So I should just buy Cherry Shrimp?


----------



## lilnaugrim (Mar 27, 2013)

It's up to you. You can actually breed your ghost shrimp yourself, or well, they will eventually if you've got a girl and a boy ^_^ but I would keep them for now and see what happens. If they happened to all die, make sure the guppies weren't pestering them first and then get some Cherries or Amano or some other type if you still want them. Or you can find good home bred ghost shrimp online if you still want Ghosties and they should be better than what the store sells


----------



## IanHulett (Feb 19, 2013)

I have feeder guppies which I'm raising as pets. I did see a guppy every now and then nip at a snail but I have never seen them nip at a shrimp.
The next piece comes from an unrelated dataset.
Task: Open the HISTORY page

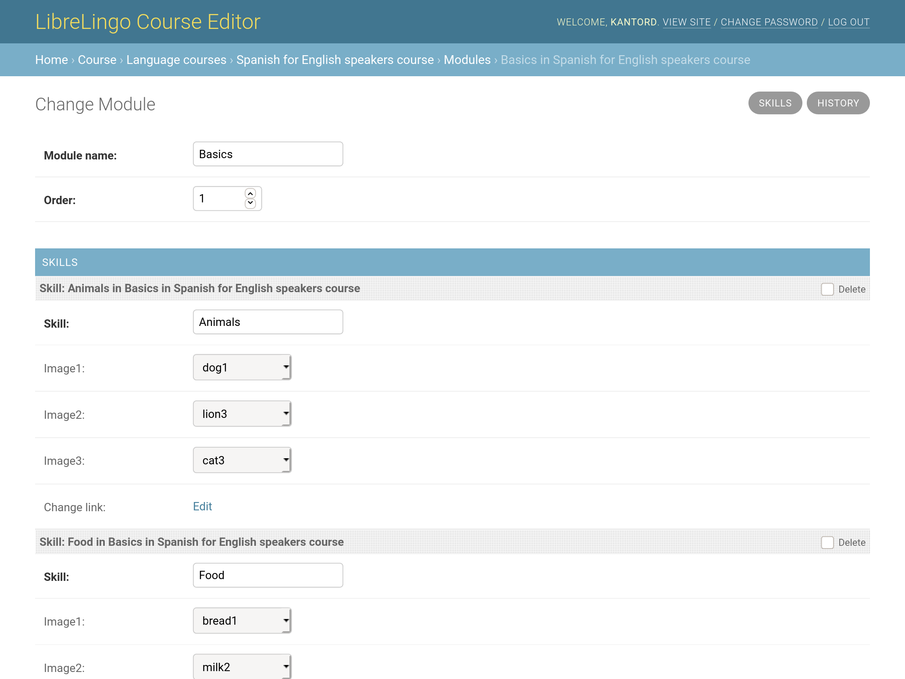Action: (x=838, y=103)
I'll keep an eye out though with my remaining shrimp.


----------



## sandybottom (Nov 29, 2012)

are you sure it was dead? my ghosties turn milky white and stop moving for a couple of days before they molt.was it standing, or was it lying on its side curled up?


----------



## IanHulett (Feb 19, 2013)

It was on it's side actually.


----------



## 2muttz (Aug 16, 2013)

That really really does sound like a molt.... the exo shells can totally be deceiving, they look exactly like the actual shrimp, right down to having "eyes".... and I usually find them looking like a real shrimp all curled up on it's side...
(My husband has several times woken me up in the middle of the night because he came home from work and thought one of our ghosties had died... nope each time it was a molt.:-D)
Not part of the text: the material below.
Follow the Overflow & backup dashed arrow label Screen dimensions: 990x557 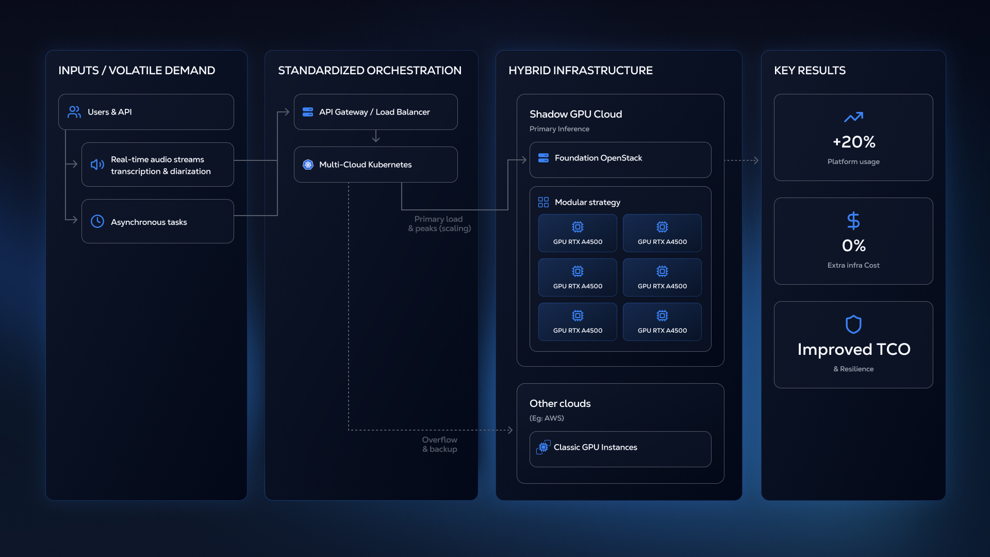tap(439, 444)
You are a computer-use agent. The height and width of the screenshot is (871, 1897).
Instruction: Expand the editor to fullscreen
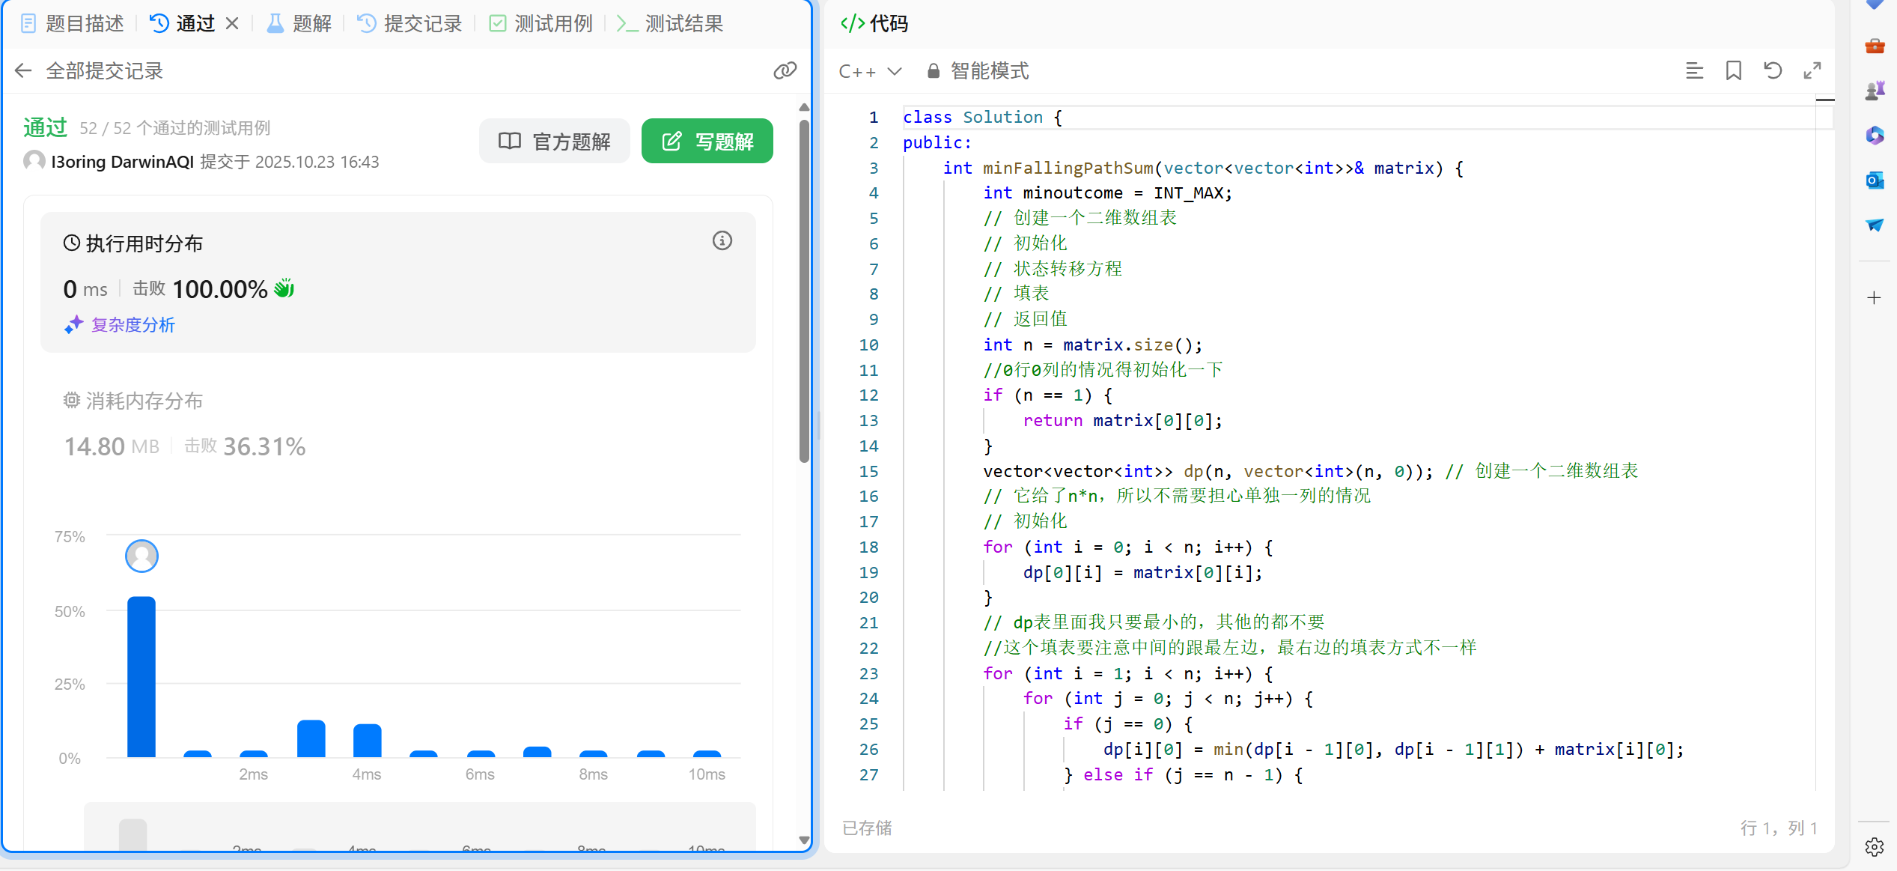pos(1812,70)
To make it even more confusing the newly molted shrimp will, of course, hide for awhile, so it does appear to be "missing, presumed dead" !

I've never seen a dead one, we only have two and they've been going strong since June, but I believe that I read somewhere that when they die they actually turn pink, not white, and that is how you can best tell if it is a death or a molt? { I am open to correction from someone more experienced on this....}

Either way I'd leave the skeleton in the tank. My ghosts always eat the molts.


----------